Pentagon Abandons Plan for Futures Market on Terror (NY Times, July 29, 2003, registration required): The Pentagon office that proposed spying electronically on Americans to monitor potential terrorists has quickly abandoned an idea in which anonymous speculators would have bet on forecasting terrorist attacks, assassinations and coups in an online futures market. Senator John W. Warner, the Virginia Republican who heads the Senate Armed Services Committee, said today that he had conferred with the program's director at the Pentagon, "and we mutually agreed that this thing should be stopped.'' The senator's announcement - made during a confirmation hearing for retired Gen. Peter J. Schoomaker, who has been nominated to be Army chief of staff - signaled the end of a program that was met with astonishment and derision almost from the moment it was disclosed.

I'm not surprised. What the hell could they possibly have been thinking?
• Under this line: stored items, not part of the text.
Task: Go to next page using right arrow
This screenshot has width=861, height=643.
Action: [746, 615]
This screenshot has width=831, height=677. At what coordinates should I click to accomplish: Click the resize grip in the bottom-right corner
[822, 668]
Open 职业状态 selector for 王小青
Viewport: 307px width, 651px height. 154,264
Were they thinking?

Under the discarded plan, traders bullish on a biological attack on Israel, say, or bearish on the chances of a North Korean missile strike would have had the opportunity to bet on the likelihood of such events on a new Internet site established by the Defense Advanced Research Projects Agency. The Pentagon called its latest idea a new way of predicting events and part of its search for the "broadest possible set of new ways to prevent terrorist attacks.'' But two Democratic senators who disclosed the plan on Monday called it morally repugnant and grotesque. The senators said the program fell under the control of Adm. John M. Poindexter, President Ronald Reagan's national security adviser. One of the two senators, Byron L. Dorgan of North Dakota, said the idea seemed so preposterous that he had trouble persuading people it was not a hoax. "Can you imagine,'' Mr. Dorgan asked, "if another country set up a betting parlor so that people could go in - and is sponsored by the government itself - people could go in and bet on the assassination of an American political figure?'' After Mr. Dorgan and his fellow critic, Ron Wyden of Oregon, spoke out, the Pentagon sought to play down the importance of a program for which the Bush administration has sought $8 million through 2005.
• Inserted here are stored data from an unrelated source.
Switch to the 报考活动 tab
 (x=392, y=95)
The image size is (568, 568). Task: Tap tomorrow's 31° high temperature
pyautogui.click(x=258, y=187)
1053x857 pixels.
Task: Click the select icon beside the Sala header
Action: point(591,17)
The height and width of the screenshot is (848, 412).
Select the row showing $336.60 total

Not terribly well funded, actually, even for a relatively small program. But nonetheless, an outstandingly brain-damaged idea.

It doesn't surprise me in the least that Congress was, to put it mildly, opposed to the plan. It's so stupid that opposing it would be a political freebie. What I find truly astonishing is that anyone in the Pentagon or the administration ever thought that this could be a good idea in the first place. A public betting market on whether or not terrorist acts will be committed, especially one that provides a payoff, would be pretty much guaranteeing that something would happen. Fairly frequently, one would think. I suppose it would make certain that the Pentagon had something to do, and the results would be used to justify the retention of the more draconian sections of the Constitutional Evisceration Decree ... er, that is, the USA PATRIOT Act.
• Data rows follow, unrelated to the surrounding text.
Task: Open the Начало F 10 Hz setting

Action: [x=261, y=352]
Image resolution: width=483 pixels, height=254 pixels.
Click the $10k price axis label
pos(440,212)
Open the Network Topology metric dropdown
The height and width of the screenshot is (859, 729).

I will admit to being baffled as to how this sort of thing could possibly have fit into any TIA program. Unless they planned to simply arrest all the traders who signed up for it, on the grounds that they were conspiring to commit terrorist acts. Which might even be true, up to a point. I also wonder how you collect your payoff when you could play anonymously. (Well, it was a government site, and connected with TIA. "Anonymous" would not have been a term with any meaning in connection to this program.)